Excerpt provided –
## Begin
Irresistible Shrimp Fra Diavolo Pasta Recipe You’ll Love

Is there anything more thrilling than the sizzle of shrimp hitting a hot pan? I remember the first time I tried Shrimp Fra Diavolo—spicy, aromatic, and utterly captivating. It’s like a whirlwind romance on a plate, where every bite is a fiery tango of flavors. Perfect for those nights when you crave something exciting yet comforting.

Steps

  1. Mix the shrimp with olive oil, red pepper flakes, salt, and Aleppo pepper flakes in a bowl, ensuring the shrimp are evenly coated with the oil and spices.
  2. Heat a large skillet over high heat until it’s very hot. Place shrimp in a single layer and cook until the bottoms brown, about 2 minutes, then flip and cook for another minute until both sides are browned. Move the shrimp to a clean bowl.
## End
Things to do –
A. In the shrimp fra diavolo recipe, rewrite the step beginning "Heat a large skillet" as a short bulleted list, keeping all its main facts.
B. Continue the shrimp fra diavolo recipe from where it stops, writing the next few steps.
The records have no connection to the recipe.

(Records of finding words and elements)
## Begin
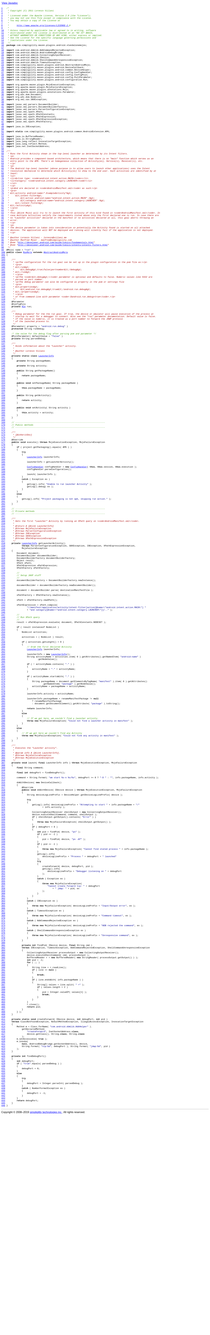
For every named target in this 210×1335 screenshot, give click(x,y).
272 (3, 810)
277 (3, 825)
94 (2, 283)
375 (3, 1115)
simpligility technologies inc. (46, 1332)
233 (3, 695)
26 (2, 82)
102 (3, 307)
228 (3, 680)
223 (3, 665)
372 (3, 1106)
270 (3, 804)
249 (3, 742)
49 (2, 150)
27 (2, 85)
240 (3, 715)
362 (3, 1076)
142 (3, 425)
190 (3, 567)
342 (3, 1017)
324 (3, 964)
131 (3, 393)
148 (3, 443)
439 (3, 1304)
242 (3, 721)
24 (2, 76)
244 (3, 727)
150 (3, 449)
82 (2, 248)
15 (2, 49)
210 (3, 626)
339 (3, 1008)
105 (3, 316)
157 (3, 470)
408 (3, 1212)
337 (3, 1002)
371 (3, 1103)
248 (3, 739)
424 (3, 1260)
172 (3, 514)
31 (2, 97)
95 (2, 286)
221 (3, 659)
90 (2, 271)
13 (2, 44)
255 (3, 760)
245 (3, 730)
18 (2, 58)
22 (2, 70)
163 (3, 487)
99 (2, 298)
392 (3, 1165)
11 (2, 38)
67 (2, 203)
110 (3, 331)
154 (3, 461)
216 (3, 644)
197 (3, 588)
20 (2, 64)
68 (2, 206)
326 (3, 970)
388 (3, 1153)
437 (3, 1298)
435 (3, 1292)
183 (3, 547)
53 (2, 162)
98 (2, 295)
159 (3, 476)
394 (3, 1171)
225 (3, 671)
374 (3, 1112)
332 (3, 987)
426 (3, 1266)
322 (3, 958)
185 (3, 553)
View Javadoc (10, 3)
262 (3, 780)
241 (3, 718)
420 (3, 1248)
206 (3, 615)
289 (3, 860)
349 (3, 1038)
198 (3, 591)
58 (2, 177)
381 (3, 1132)
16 (2, 52)
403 (3, 1198)
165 (3, 493)
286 (3, 851)
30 (2, 94)
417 (3, 1239)
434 (3, 1289)
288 (3, 857)
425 (3, 1263)
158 (3, 473)
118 (3, 354)
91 (2, 274)
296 (3, 881)
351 (3, 1044)
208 (3, 621)
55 (2, 168)
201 (3, 600)
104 (3, 313)
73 (2, 221)
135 (3, 405)
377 (3, 1121)
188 (3, 561)
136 (3, 408)
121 (3, 363)
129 (3, 387)
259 (3, 771)
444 (3, 1319)
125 (3, 375)
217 (3, 647)
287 (3, 854)
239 (3, 712)
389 (3, 1156)
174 (3, 520)
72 (2, 218)
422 (3, 1254)
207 (3, 618)
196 (3, 585)
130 (3, 390)
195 (3, 582)
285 (3, 848)
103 (3, 310)
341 (3, 1014)
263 (3, 783)
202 (3, 603)
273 (3, 813)
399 (3, 1186)
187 (3, 558)
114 (3, 342)
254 (3, 757)
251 (3, 748)
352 (3, 1047)
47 (2, 144)
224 (3, 668)
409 (3, 1215)
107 (3, 322)
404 (3, 1201)
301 (3, 896)
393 (3, 1168)
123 (3, 369)
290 (3, 863)
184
## End
Final answers –
A.
- Heat a large skillet over high heat until very hot.
- Lay the shrimp in a single layer and cook until the bottoms brown, about 2 minutes.
- Flip and cook another minute, until both sides are browned.
- Move the shrimp to a clean bowl.

B.
  3. Using the same skillet, lower the heat to medium and cook the onions with a pinch of salt until they turn slightly golden and translucent, which should take 2 to 4 minutes. Add garlic and oregano, cooking just until fragrant, for about 15 to 30 seconds. Pour in the white wine and bring it to a boil, scraping up any browned bits from the skillet.
  4. Add crushed tomatoes to the skillet and reduce the heat to medium-low. Stir and let the tomato mixture cook until it thickens and the flavors meld together, approximately 10 to 15 minutes.
  5. Return the shrimp to the skillet, including any juices collected in the bowl. Cook for 2 to 4 minutes until the shrimp are warmed through. Stir in parsley and basil, seasoning with additional salt, red pepper flakes, and Aleppo pepper flakes to taste.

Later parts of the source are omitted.